■ やること:
[A] 抜粋文の中で、書き手が学校で出会ってきた友達に言っていないこととは何か。
[B] 抜粋文の「内緒なんだけどね、noハン会」から「こんなにも寂しかった帰り道はいつぶりだろうか。」までを一字も変えずに書き写してください。
[C] noハン会の帰り道を綴った抜粋文の続きを、最後の文の後から書き進めること。

■ 抜粋文:
..............................
ごめん、レポを書こうとしたら寂しくなっちゃった。

内緒なんだけどね、noハン会の二次会が終わってみんなそれぞれ解散して、最後によもさんと総武線に乗ってるとき、「noteを始めてさ、みんなに会えて、moonちゃんと総武線に揺られてるって何か不思議だね」ってよもさんが呟いたのを聞いて思わず涙を飲み込んだ。
ずっと我慢してたんだけど、バイバイした後のホテルへ向かうまでの夜道で我慢できずにちょっと泣いた。
ほろ酔いの頭と滲んだ景色のせいで(本当は極度の方向音痴のせいもかなりある)ホテルまでの道に迷子になって、何度も同じ道を一人でグルグルしちゃった。

みんなで駅に向かって歩いている時とはまるで違う。深夜に一人で歩くビル街は、冷凍庫の中みたいでそんな冷たさにGoogleマップが表示されたiphoneを小刻みに震わせながら、幸せな夢から醒めた朝のような気分を感じていた。
こんなにも寂しかった帰り道はいつぶりだろうか。

実は、本当にこれで良いんだろうかという思いがどこかずっと頭の片隅にあった。
それは夏のnoハン会1stに参加して、ずっと会いたかったnoterさん達と始めて直に言葉を交わして、そこからどんどんみんなを「クリエイター」じゃなくて人としても好きになっていったこと。

わたしは、小説やエッセイを書いているという事を学校で出会ってきた友達に言っていない。
それはもちろん、恥ずかしくて言えないからというのも大きいんだけど、書く文章の中身よりも、「わたしが書いた」という事実に注目されてしまうのが何より嫌だった。
ちっぽけなわたしの中でずっと「孤独じゃなければ書けない」というひとつのポリシーがあった。
..............................
■ 提供データ:

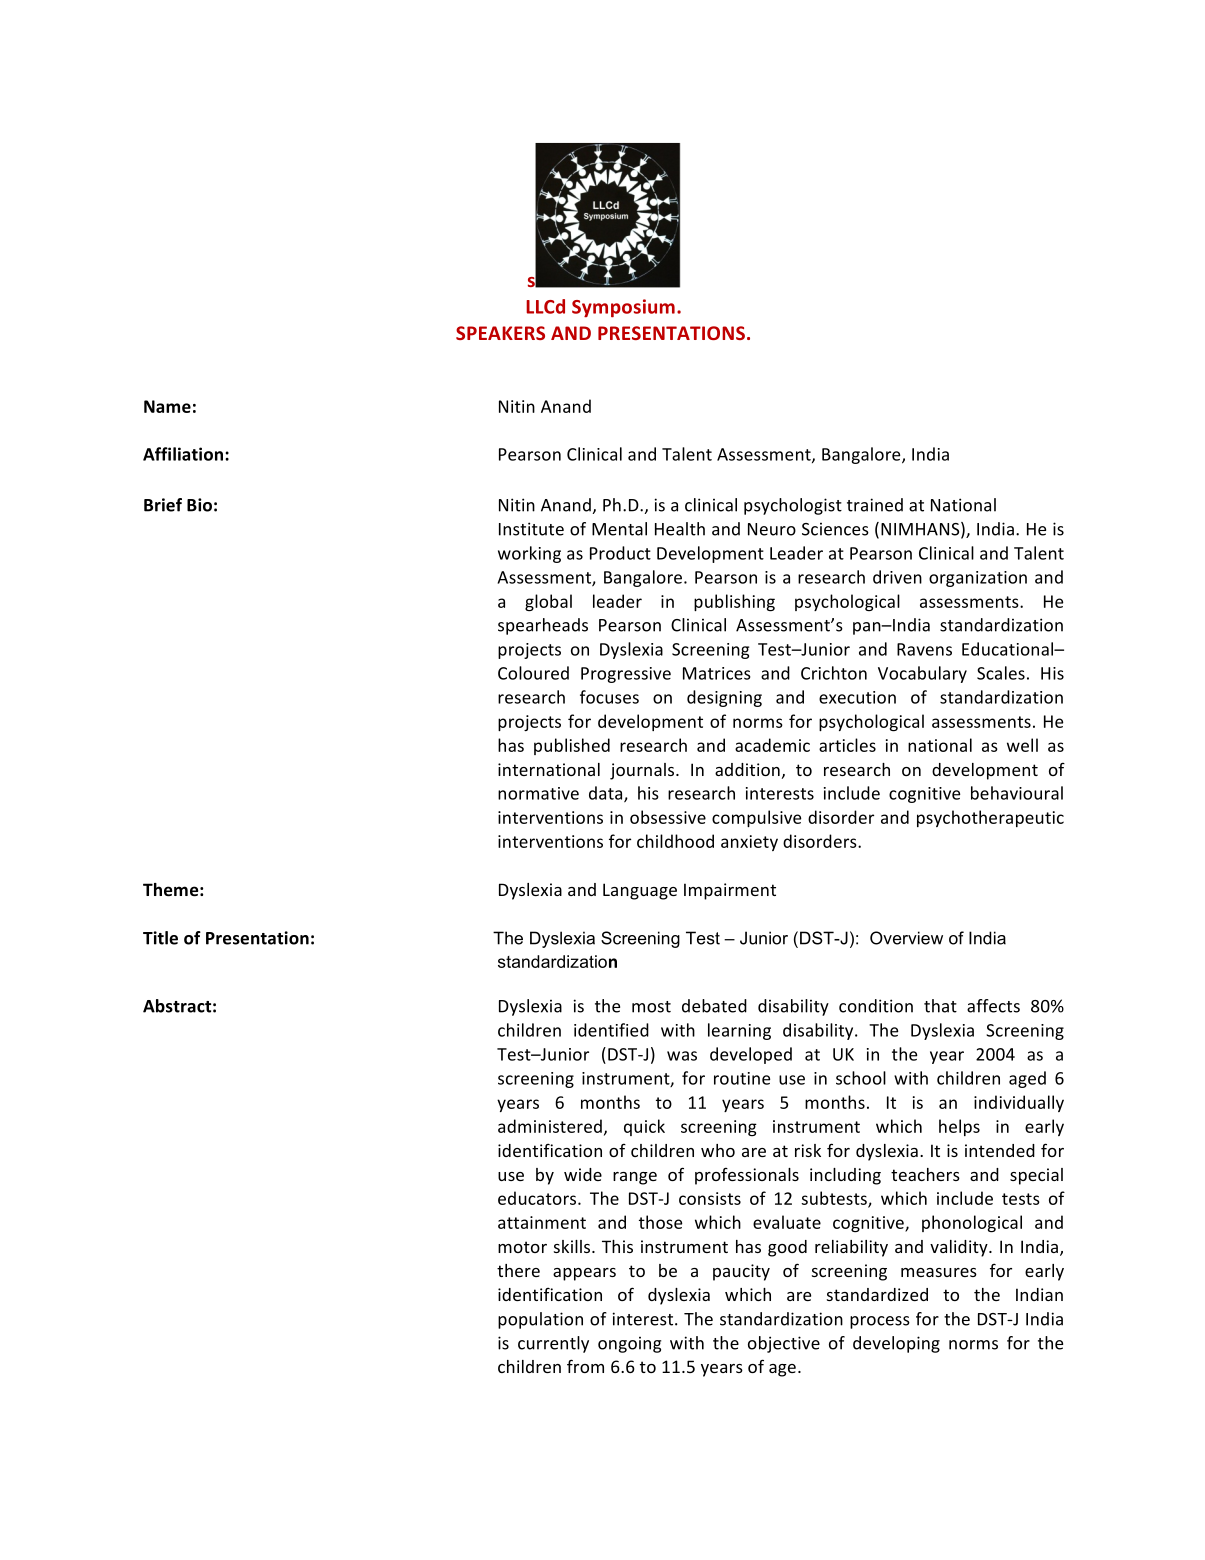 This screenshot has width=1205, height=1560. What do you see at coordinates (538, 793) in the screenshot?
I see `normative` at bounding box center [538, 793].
..............................
■ 解答一覧:
[A] 小説やエッセイを書いていること。

[B]
内緒なんだけどね、noハン会の二次会が終わってみんなそれぞれ解散して、最後によもさんと総武線に乗ってるとき、「noteを始めてさ、みんなに会えて、moonちゃんと総武線に揺られてるって何か不思議だね」ってよもさんが呟いたのを聞いて思わず涙を飲み込んだ。
ずっと我慢してたんだけど、バイバイした後のホテルへ向かうまでの夜道で我慢できずにちょっと泣いた。
ほろ酔いの頭と滲んだ景色のせいで(本当は極度の方向音痴のせいもかなりある)ホテルまでの道に迷子になって、何度も同じ道を一人でグルグルしちゃった。

みんなで駅に向かって歩いている時とはまるで違う。深夜に一人で歩くビル街は、冷凍庫の中みたいでそんな冷たさにGoogleマップが表示されたiphoneを小刻みに震わせながら、幸せな夢から醒めた朝のような気分を感じていた。
こんなにも寂しかった帰り道はいつぶりだろうか。

[C]
「孤独」というのは、実生活のわたしと作者としての自分を分離してしまって、完全にその"作品"だけを見てもらうことだ。

noteを始めたとき、わたしは自分の本名も性格も夢も、近くにいる友人なら当たり前に知っているようなこと、そんなプライベートの素性を何にも明かすことなく物語を書いていた。
自分とはかけ離れたキャラクター、想像の設定を選んでなるべく「わたし」を出さない物語が好きだった。
でも、いつのまにかエッセイの魅力にハマってしまい、エッセイを中心に書くようになっていった。エッセイは自分の考えとか、日常の生活を題材にして書くことが多い。
そうやって、だんだんmoonとわたしを分離できなくなっていった。

依存をしたり、馴れ合うことは苦手だ。
自分を語るのは更に苦手だ。
何よりも、わたしを知る誰かに本当に心の奥の方まで自分をさらけ出すことは恐ろしかった。
わたしのイメージが相手の中で変わっていくのが分かるから。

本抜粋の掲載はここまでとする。